- _EXERCISE REQUIREMENTS_
Extract each of the rows below verbatim, in their original order and line breaks.

- _MATERIALS PROVIDED_
-- begin --

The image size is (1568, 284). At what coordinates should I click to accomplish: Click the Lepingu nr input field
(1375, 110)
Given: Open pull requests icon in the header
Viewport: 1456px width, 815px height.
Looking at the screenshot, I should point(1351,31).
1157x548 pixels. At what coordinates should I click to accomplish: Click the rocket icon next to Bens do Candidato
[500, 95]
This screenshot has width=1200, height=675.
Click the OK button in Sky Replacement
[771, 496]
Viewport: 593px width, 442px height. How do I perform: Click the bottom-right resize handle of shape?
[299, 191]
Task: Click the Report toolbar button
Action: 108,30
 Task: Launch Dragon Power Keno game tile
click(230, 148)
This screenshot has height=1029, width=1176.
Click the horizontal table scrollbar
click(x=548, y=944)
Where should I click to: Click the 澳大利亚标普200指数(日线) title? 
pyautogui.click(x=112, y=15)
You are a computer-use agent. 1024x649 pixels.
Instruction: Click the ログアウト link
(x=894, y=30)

-- end --

- _OUTPUT FOR THIS EXERCISE_
The image size is (1568, 284). At what coordinates should I click to accomplish: Click the Lepingu nr input field
(1375, 110)
Given: Open pull requests icon in the header
Viewport: 1456px width, 815px height.
Looking at the screenshot, I should point(1351,31).
1157x548 pixels. At what coordinates should I click to accomplish: Click the rocket icon next to Bens do Candidato
[500, 95]
This screenshot has width=1200, height=675.
Click the OK button in Sky Replacement
[771, 496]
Viewport: 593px width, 442px height. How do I perform: Click the bottom-right resize handle of shape?
[299, 191]
Task: Click the Report toolbar button
Action: 108,30
 Task: Launch Dragon Power Keno game tile
click(230, 148)
This screenshot has height=1029, width=1176.
Click the horizontal table scrollbar
click(x=548, y=944)
Where should I click to: Click the 澳大利亚标普200指数(日线) title? 
pyautogui.click(x=112, y=15)
You are a computer-use agent. 1024x649 pixels.
Instruction: Click the ログアウト link
(x=894, y=30)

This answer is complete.